Structural stability study of two mucin SEA domains.

MARTÍN E. NOGUERA; MARÍA E. PRIMO; LAURA N.F. SOSA ; MARIO R. ERMÁCORA

Salta

Congreso; 3rd Latin American Protein Society Meeting.; 2010

SAD, CeBEM, Latin American Protein Society

Transmembrane mucins are large glycoproteins involved in diverse functions ranging from covering apical cell surfaces to intracellular cell signaling. Numerous studies have shown aberrant expression patterns of mucins MUC1 and MUC16 in human tumors and serum, and these proteins are serum markers widely used to monitor ovarian cancers. Most of the cell surface mucins have at least one SEA domain in the extracellular region. The global sequence identity of the SEA domain family is very low, and the exact function of this module is unknown. With the ultimate goal of understanding whether the few residues conserved in the sequences of this family are important for achieving the three-dimensional structure or necessary for function, we have begun a comparative study of the structural properties of the SEA domain of the mucins human MUC1 and the murine homologue of MUC16. The SEA domain were expressed in E. coli and purified from the soluble fraction.
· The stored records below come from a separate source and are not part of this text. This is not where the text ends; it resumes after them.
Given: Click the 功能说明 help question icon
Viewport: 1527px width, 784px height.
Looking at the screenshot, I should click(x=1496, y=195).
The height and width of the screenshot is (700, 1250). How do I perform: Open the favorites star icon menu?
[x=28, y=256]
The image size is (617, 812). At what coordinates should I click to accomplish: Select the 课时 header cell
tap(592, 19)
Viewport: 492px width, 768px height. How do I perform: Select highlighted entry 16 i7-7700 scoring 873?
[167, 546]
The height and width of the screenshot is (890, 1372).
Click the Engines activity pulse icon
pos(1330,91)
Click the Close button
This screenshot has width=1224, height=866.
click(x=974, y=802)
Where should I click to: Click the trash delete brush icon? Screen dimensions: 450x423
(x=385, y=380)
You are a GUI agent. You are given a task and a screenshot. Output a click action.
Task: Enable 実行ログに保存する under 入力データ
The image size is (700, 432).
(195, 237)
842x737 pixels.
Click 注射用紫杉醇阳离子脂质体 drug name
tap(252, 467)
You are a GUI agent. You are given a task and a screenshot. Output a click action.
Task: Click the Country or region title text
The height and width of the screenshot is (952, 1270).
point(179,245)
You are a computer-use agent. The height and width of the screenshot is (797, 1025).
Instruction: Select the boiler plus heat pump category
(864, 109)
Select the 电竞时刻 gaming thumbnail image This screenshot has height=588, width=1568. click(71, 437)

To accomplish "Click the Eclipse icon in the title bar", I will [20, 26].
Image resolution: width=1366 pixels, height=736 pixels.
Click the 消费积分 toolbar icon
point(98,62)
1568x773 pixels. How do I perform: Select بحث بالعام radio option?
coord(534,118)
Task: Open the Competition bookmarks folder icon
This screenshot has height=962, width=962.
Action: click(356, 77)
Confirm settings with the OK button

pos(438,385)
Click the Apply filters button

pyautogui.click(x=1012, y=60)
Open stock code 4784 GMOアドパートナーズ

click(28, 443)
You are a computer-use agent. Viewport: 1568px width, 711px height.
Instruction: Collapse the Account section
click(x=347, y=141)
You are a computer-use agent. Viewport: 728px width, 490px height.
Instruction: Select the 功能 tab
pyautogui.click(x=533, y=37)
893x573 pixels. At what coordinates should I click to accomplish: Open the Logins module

MUC1 SEA domain is found in a heterodimeric single domain form. To study the stability, both purified proteins were subjected to thermal unfolding. Although transitions are irreversible in the tested conditions, it was observed that the proteins are very stable against thermal denaturation. The stability of both proteins was characterized by isothermal denaturant unfolding. The conformational changes were monitored by following changes in circular dichroism. The analysis revealed that the proteins are stable and remain folded at high concentrations of denaturant.